* GOAL OF THE EXERCISE:
Each record, exactly as written, should be printed again.

....................

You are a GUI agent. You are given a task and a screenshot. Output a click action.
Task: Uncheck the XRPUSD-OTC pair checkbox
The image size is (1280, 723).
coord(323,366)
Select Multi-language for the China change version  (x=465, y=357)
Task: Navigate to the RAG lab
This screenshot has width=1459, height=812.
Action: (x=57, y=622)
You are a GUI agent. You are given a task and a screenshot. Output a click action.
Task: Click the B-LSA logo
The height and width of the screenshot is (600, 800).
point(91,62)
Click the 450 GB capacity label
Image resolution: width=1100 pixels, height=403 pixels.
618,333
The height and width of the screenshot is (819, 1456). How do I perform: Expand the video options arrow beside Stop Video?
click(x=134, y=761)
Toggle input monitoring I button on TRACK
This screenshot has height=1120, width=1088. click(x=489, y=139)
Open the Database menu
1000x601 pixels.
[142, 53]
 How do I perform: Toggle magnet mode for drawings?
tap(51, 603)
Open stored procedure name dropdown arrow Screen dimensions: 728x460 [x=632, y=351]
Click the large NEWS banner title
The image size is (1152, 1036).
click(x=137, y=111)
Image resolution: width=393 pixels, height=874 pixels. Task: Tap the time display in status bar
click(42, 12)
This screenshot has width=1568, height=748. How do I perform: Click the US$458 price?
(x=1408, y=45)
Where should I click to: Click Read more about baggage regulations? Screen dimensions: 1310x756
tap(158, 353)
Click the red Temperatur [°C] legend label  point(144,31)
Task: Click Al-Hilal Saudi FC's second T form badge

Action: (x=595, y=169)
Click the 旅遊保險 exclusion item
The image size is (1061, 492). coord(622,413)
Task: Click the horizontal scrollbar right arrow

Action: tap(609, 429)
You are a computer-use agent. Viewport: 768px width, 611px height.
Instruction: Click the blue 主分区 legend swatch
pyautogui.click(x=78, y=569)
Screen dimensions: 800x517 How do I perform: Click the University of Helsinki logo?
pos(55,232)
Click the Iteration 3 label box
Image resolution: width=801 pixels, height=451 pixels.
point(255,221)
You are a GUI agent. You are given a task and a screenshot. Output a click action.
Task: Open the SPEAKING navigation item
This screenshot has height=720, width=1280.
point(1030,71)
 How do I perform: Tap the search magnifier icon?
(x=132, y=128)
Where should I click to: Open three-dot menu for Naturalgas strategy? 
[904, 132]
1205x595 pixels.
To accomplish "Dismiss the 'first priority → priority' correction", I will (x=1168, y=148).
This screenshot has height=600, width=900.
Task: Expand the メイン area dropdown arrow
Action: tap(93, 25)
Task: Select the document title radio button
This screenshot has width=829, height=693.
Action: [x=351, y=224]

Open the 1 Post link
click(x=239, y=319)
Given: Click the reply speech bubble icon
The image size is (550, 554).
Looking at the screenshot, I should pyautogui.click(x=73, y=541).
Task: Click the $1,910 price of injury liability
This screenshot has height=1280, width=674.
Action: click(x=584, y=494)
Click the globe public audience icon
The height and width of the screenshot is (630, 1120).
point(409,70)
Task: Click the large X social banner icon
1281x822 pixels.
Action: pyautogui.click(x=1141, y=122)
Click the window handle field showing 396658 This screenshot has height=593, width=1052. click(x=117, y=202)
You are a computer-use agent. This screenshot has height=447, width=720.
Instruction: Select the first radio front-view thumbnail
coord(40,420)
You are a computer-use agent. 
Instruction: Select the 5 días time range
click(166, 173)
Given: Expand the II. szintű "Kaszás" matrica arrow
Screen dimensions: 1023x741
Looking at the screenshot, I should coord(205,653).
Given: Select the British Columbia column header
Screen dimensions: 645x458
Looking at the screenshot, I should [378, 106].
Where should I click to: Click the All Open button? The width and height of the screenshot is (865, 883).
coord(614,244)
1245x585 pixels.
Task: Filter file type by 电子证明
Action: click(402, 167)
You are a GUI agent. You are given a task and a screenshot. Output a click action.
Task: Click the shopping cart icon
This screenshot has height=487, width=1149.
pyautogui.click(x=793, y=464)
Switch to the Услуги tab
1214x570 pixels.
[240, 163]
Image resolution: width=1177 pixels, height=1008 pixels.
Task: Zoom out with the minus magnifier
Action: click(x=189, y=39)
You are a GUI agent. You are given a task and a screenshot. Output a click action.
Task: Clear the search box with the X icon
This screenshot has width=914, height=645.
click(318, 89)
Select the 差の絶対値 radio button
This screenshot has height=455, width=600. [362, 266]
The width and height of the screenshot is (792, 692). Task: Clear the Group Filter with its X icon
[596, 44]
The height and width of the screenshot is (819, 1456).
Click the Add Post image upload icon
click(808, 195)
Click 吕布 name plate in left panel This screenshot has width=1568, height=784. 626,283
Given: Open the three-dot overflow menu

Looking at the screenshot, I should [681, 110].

....................

* SOLUTION FOR THIS PROBLEM:
You are a GUI agent. You are given a task and a screenshot. Output a click action.
Task: Uncheck the XRPUSD-OTC pair checkbox
The image size is (1280, 723).
coord(323,366)
Select Multi-language for the China change version  (x=465, y=357)
Task: Navigate to the RAG lab
This screenshot has width=1459, height=812.
Action: (x=57, y=622)
You are a GUI agent. You are given a task and a screenshot. Output a click action.
Task: Click the B-LSA logo
The height and width of the screenshot is (600, 800).
point(91,62)
Click the 450 GB capacity label
Image resolution: width=1100 pixels, height=403 pixels.
618,333
The height and width of the screenshot is (819, 1456). How do I perform: Expand the video options arrow beside Stop Video?
click(x=134, y=761)
Toggle input monitoring I button on TRACK
This screenshot has height=1120, width=1088. click(x=489, y=139)
Open the Database menu
1000x601 pixels.
[142, 53]
 How do I perform: Toggle magnet mode for drawings?
tap(51, 603)
Open stored procedure name dropdown arrow Screen dimensions: 728x460 [x=632, y=351]
Click the large NEWS banner title
The image size is (1152, 1036).
click(x=137, y=111)
Image resolution: width=393 pixels, height=874 pixels. Task: Tap the time display in status bar
click(42, 12)
This screenshot has width=1568, height=748. How do I perform: Click the US$458 price?
(x=1408, y=45)
Where should I click to: Click Read more about baggage regulations? Screen dimensions: 1310x756
tap(158, 353)
Click the red Temperatur [°C] legend label  point(144,31)
Task: Click Al-Hilal Saudi FC's second T form badge

Action: (x=595, y=169)
Click the 旅遊保險 exclusion item
The image size is (1061, 492). coord(622,413)
Task: Click the horizontal scrollbar right arrow

Action: tap(609, 429)
You are a computer-use agent. Viewport: 768px width, 611px height.
Instruction: Click the blue 主分区 legend swatch
pyautogui.click(x=78, y=569)
Screen dimensions: 800x517 How do I perform: Click the University of Helsinki logo?
pos(55,232)
Click the Iteration 3 label box
Image resolution: width=801 pixels, height=451 pixels.
point(255,221)
You are a GUI agent. You are given a task and a screenshot. Output a click action.
Task: Open the SPEAKING navigation item
This screenshot has height=720, width=1280.
point(1030,71)
 How do I perform: Tap the search magnifier icon?
(x=132, y=128)
Where should I click to: Open three-dot menu for Naturalgas strategy? 
[904, 132]
1205x595 pixels.
To accomplish "Dismiss the 'first priority → priority' correction", I will (x=1168, y=148).
This screenshot has height=600, width=900.
Task: Expand the メイン area dropdown arrow
Action: tap(93, 25)
Task: Select the document title radio button
This screenshot has width=829, height=693.
Action: [x=351, y=224]

Open the 1 Post link
click(x=239, y=319)
Given: Click the reply speech bubble icon
The image size is (550, 554).
Looking at the screenshot, I should pyautogui.click(x=73, y=541).
Task: Click the $1,910 price of injury liability
This screenshot has height=1280, width=674.
Action: click(x=584, y=494)
Click the globe public audience icon
The height and width of the screenshot is (630, 1120).
point(409,70)
Task: Click the large X social banner icon
1281x822 pixels.
Action: pyautogui.click(x=1141, y=122)
Click the window handle field showing 396658 This screenshot has height=593, width=1052. click(x=117, y=202)
You are a computer-use agent. This screenshot has height=447, width=720.
Instruction: Select the first radio front-view thumbnail
coord(40,420)
You are a computer-use agent. 
Instruction: Select the 5 días time range
click(166, 173)
Given: Expand the II. szintű "Kaszás" matrica arrow
Screen dimensions: 1023x741
Looking at the screenshot, I should coord(205,653).
Given: Select the British Columbia column header
Screen dimensions: 645x458
Looking at the screenshot, I should [378, 106].
Where should I click to: Click the All Open button? The width and height of the screenshot is (865, 883).
coord(614,244)
1245x585 pixels.
Task: Filter file type by 电子证明
Action: click(402, 167)
You are a GUI agent. You are given a task and a screenshot. Output a click action.
Task: Click the shopping cart icon
This screenshot has height=487, width=1149.
pyautogui.click(x=793, y=464)
Switch to the Услуги tab
1214x570 pixels.
[240, 163]
Image resolution: width=1177 pixels, height=1008 pixels.
Task: Zoom out with the minus magnifier
Action: click(x=189, y=39)
You are a GUI agent. You are given a task and a screenshot. Output a click action.
Task: Clear the search box with the X icon
This screenshot has width=914, height=645.
click(318, 89)
Select the 差の絶対値 radio button
This screenshot has height=455, width=600. [362, 266]
The width and height of the screenshot is (792, 692). Task: Clear the Group Filter with its X icon
[596, 44]
The height and width of the screenshot is (819, 1456).
Click the Add Post image upload icon
click(808, 195)
Click 吕布 name plate in left panel This screenshot has width=1568, height=784. 626,283
Given: Open the three-dot overflow menu

Looking at the screenshot, I should [681, 110].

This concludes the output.